L'artiste français Jean-Baptiste Carpeaux sculpta ce groupe de danseurs pour la façade de l'Opéra. Il est mis en place avec trois autres sculptures en 1869.
Ce qui eut pour conséquence un scandale immédiat.
Certains pères de famille refusèrent dès lors d'emmener leurs filles à l'Opéra. La sculpture était jugée profondément indécente, correspondant davantage à des lieux peu fréquentables pour la bonne société parisienne.
S'éloignant des conventions académiques, cette oeuvre reflète certaines facettes du romantisme, dont la moindre n'est pas l'excès de vie qui s'en dégage.
Un premier élément apte à gêner la société bien pensante est la nudité des personnages, une nudité affichée et fière. Il ne s'agit pas de corps académiques à contempler simplement, mais de corps qui jouissent d'eux-mêmes. La ronde permet au sculpteur d'envisager toutes les postures, toutes les façons d'exprimer le plaisir du corps en mouvement. Les deux femmes sur le devant montrent à elles deux au spectateur la totalité du corps féminin. Celle de gauche dévoile le buste, cachant son intimité d'une jambe faussement pudique (la pudeur est contredite par le plaisir de la tête rejetée en arrière) participant au mouvement global. Celle de droite montre l'arrière du corps, les jambes pliées soulignent la présence des fesses pour le spectateur en contrebas. D'autant plus que son visage ravi est tourné vers l'extérieur, comme si elle cherchait à jauger de son effet et en riait.
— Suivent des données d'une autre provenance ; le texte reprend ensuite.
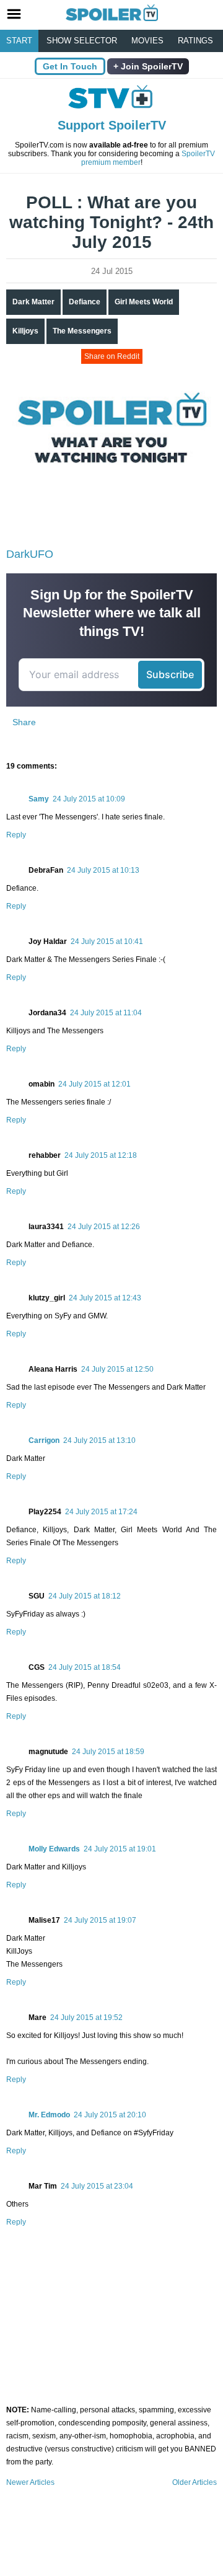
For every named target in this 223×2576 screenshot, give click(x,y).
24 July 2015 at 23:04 (97, 2186)
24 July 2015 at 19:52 (86, 2017)
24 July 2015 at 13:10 (99, 1440)
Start (19, 40)
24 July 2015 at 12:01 (94, 1084)
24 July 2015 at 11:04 (106, 1012)
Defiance (84, 302)
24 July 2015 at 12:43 (105, 1298)
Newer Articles (30, 2482)
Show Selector (81, 40)
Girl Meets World (144, 302)
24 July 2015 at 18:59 (108, 1751)
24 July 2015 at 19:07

La femme sur la gauche, plus introvertie, ferme la ronde. A ses pieds, un masque de la tragédie fait écho à son visage. Pourtant, il s'agit encore d'une monstration du corps en tant qu'objet de jouissances. Sa pose est alanguie contre la façade, son visage est tourné lui aussi vers les spectateurs en contrebas. Si les deux femmes de devant dansent follement, celle qui se cache pourrait être en train d'exécuter un ballet, comme le mouvement de ses bras l'incite à penser. En même temps, les mains s'égarent son son corps gracieux, son sein repose sur le bras de sa voisine.
A part elle, les autres personnage ont le rire en commun. C'est un deuxième élément de scandale. Non seulement les corps s'affichent, mais ils en rient. L'académisme et la religion interdisent le rire, longtemps considéré comme marque de la folie si ce n'est du malin : "Malheur à ceux qui rient, parce qu'ils pleureront !" (Luc, V, 25)
Or, ces personnages rient allègrement. D'une façon presque inquiétante.
La femme qui se tient dans l'ombre, derrière le danseur central, est particulièrement ambiguë : que traduit véritablement l'expression de son visage ? S'agit-il de joie partagée avec le reste du groupe, ou d'un sourire sournois ? C'est la seule femme habillée, son ventre semble gonflé, son sein droit est dénudé. Est-elle le répondant du Cupidon caché entre les jambes des danseuses ? Après l'amour et la jouissance, la grossesse. Le visage surpris d'une jeune fille derrière le danseur central émerge à peine de l'ombre, au-dessus de l'épaule de la femme.